= League of Women Voters of Japan =

Japanese feminist NGO

The League of Women Voters of Japan (Nihon Fujin Yūkensha Dōmei) was a Japanese NGO advocating equal rights for women. It was established by Senator Fusae Ichikawa and other feminists in 1945, when Japanese women obtained the right to vote, inspired by the American League of Women Voters. It has 51 branches throughout Japan, and is affiliated with the International Alliance of Women. The headquarters of the league are in Tokyo.

== History ==
The New Japan Women's League (NJWL) was established on November 3, 1946 in order to improve women's legal status in Japan, and inform Japanese women about democracy and citizenship. Fusae Ichikawa served as the first president.
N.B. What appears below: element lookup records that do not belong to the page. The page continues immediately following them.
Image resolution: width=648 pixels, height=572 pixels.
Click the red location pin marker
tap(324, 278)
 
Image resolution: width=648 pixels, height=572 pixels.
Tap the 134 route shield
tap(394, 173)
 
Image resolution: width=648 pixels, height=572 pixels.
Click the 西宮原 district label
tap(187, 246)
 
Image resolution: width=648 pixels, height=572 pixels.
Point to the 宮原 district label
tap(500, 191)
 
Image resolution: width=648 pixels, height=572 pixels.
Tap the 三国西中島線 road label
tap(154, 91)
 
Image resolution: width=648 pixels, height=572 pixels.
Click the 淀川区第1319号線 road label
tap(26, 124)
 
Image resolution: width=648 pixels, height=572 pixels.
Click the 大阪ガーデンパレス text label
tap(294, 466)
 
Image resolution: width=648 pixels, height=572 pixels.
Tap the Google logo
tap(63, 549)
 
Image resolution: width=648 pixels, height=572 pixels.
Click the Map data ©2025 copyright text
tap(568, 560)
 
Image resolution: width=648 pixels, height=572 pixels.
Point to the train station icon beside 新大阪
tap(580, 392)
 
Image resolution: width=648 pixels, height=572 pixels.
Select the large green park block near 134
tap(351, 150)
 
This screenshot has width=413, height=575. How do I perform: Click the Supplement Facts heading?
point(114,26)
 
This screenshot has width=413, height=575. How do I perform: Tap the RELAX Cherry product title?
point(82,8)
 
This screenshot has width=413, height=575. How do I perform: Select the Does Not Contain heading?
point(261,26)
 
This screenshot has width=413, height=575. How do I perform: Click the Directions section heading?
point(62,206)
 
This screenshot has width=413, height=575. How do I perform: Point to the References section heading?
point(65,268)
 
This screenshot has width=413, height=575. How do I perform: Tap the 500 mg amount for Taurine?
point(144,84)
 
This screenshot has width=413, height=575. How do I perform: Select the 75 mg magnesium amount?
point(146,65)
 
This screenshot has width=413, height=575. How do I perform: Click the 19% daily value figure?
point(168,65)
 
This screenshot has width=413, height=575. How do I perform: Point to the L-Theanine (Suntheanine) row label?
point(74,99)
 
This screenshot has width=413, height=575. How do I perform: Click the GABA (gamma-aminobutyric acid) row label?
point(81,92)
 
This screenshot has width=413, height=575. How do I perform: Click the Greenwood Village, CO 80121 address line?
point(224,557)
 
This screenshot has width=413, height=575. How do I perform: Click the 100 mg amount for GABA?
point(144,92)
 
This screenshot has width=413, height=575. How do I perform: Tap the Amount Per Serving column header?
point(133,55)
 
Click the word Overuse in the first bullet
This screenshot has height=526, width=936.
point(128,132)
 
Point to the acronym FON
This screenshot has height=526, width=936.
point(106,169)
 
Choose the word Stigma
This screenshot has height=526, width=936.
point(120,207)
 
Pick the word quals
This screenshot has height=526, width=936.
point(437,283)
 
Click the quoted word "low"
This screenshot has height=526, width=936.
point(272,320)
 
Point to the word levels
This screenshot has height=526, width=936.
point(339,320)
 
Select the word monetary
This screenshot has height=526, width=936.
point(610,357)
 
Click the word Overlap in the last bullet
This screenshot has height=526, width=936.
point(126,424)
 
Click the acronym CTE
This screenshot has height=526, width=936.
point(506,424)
In May 1948, the League of Women Voters sponsored a joint gathering of women's groups "in the cause of preserving peace."

Eventually the NJWL merged with the Japanese League of Women Voters in 1950.

After WWII, the League had trouble recruiting new members, and most members were housewives. The league has remained relatively conservative over time and has continued to have difficulty attracting new and young members. By 1983, there were about 5,000 active members.

By 2014, there were only about 2,000 active members. In April 2016, the League of Women Voters of Japan has been dissolved due to continuing decrease and aging of members.